Not a "consensus" that I'm part of so not something I could comment on.


On 13/03/2019 10:49, Marco Neumann wrote:
> correct if me if I am wrong but from my vantage point I seem to notice
> a silent consensus in the RDF community to go from SPIN rules to SHACL
> which now comes with its own SHACL rule engine [1].

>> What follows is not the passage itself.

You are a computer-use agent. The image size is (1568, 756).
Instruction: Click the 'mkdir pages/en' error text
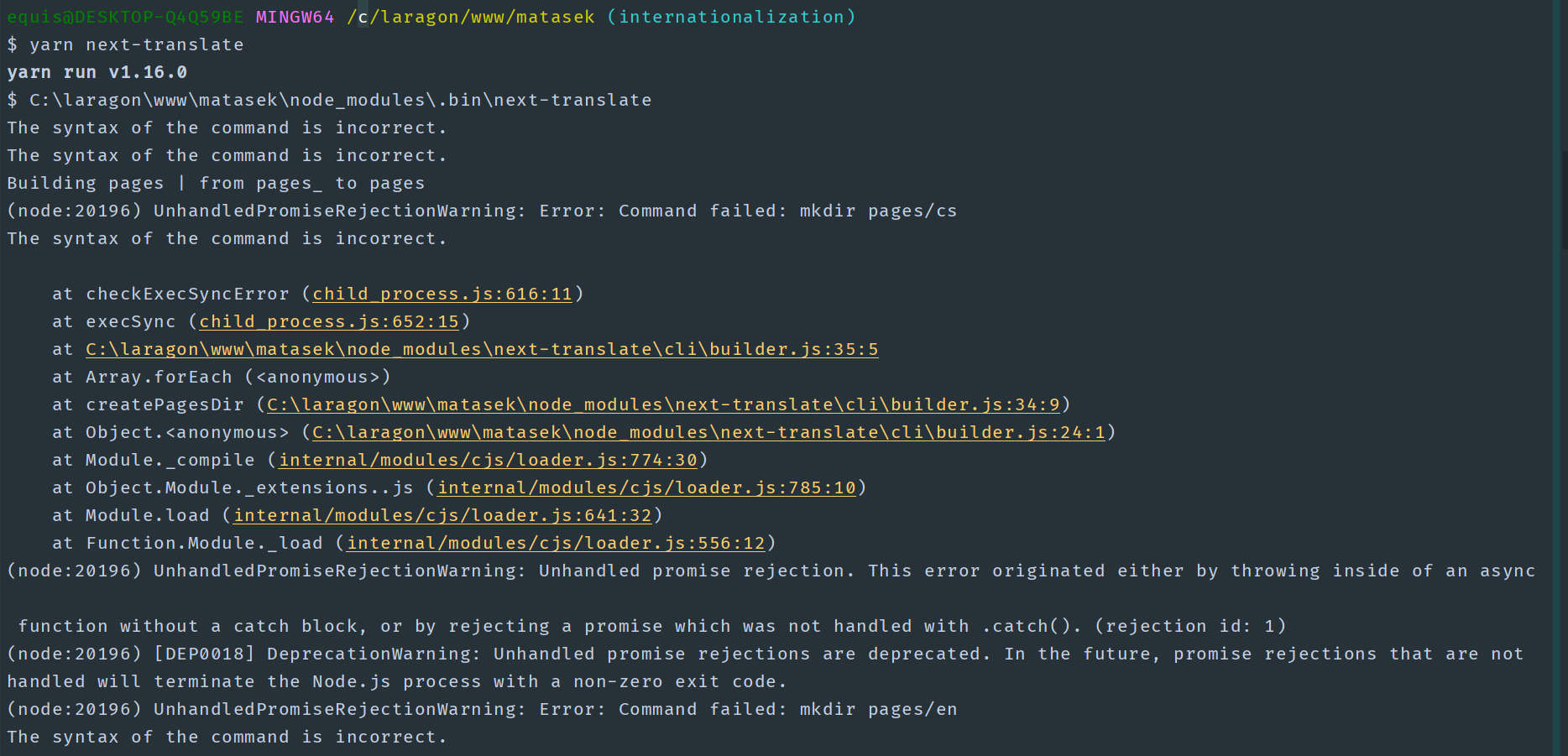[x=878, y=709]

> The new SHACL efforts are mostly guided by TopQuadrant and a change
> from the initial layered approach to go with SPARQL RDF
> (SPIN+(SHACL-rules)). So I presume the current game plan is that SHACL
> will "rule" them all in the end.
> If so it would be nice to have a feature list for SHACL rules. And
> does this mean it will be rules without validation and just CONSTRUCT
> queries or are the rule semantic restrictions build into SHACL? I am
> sure this will work fine for many use cases we have but since we are
> starting to blur the lines between rules/reasoner/sparql would be nice
> to have some general autoritative clarification here.
> [1]
> On Wed, Mar 13, 2019 at 10:14 AM Dave Reynolds
> <> wrote:
>> Hi Marco,
>> Sorry, I'm not aware of other rule engines having been wired to Jena but
>> that doesn't mean it hasn't been done. In particular I'm surprised
>> there's not a drools-for-jena project somewhere. People have certainly
>> experimented with that, even written papers comparing performance [1],
>> but I'm not aware of any supported tooling.
>> Dave
>> [1]
>> On 12/03/2019 22:18, Marco Neumann wrote:
>>> so what's your current recommendation for a superior third party rules
>>> reasoner that works efficiently with the jena tooling? free & commercial
>>> option welcome
>>> Marco
>>> On Mon 14. Jan 2019 at 19:16, Dave Reynolds <>
>>> wrote:
>>>> Hi Barry,
>>>> [Agreed that dev is probably the better place to discuss this.]
>>>> The two engines in jena are indeed loosely styled on RETE and on tabled
>>>> datalog. However, I wouldn't claim they were particularly complete or
>>>> good implementations of either. So while looking at some of the source
>>>> literature that inspired them might be helpful don't expect very much of
>>>> what's covered in the literature to be present in the code.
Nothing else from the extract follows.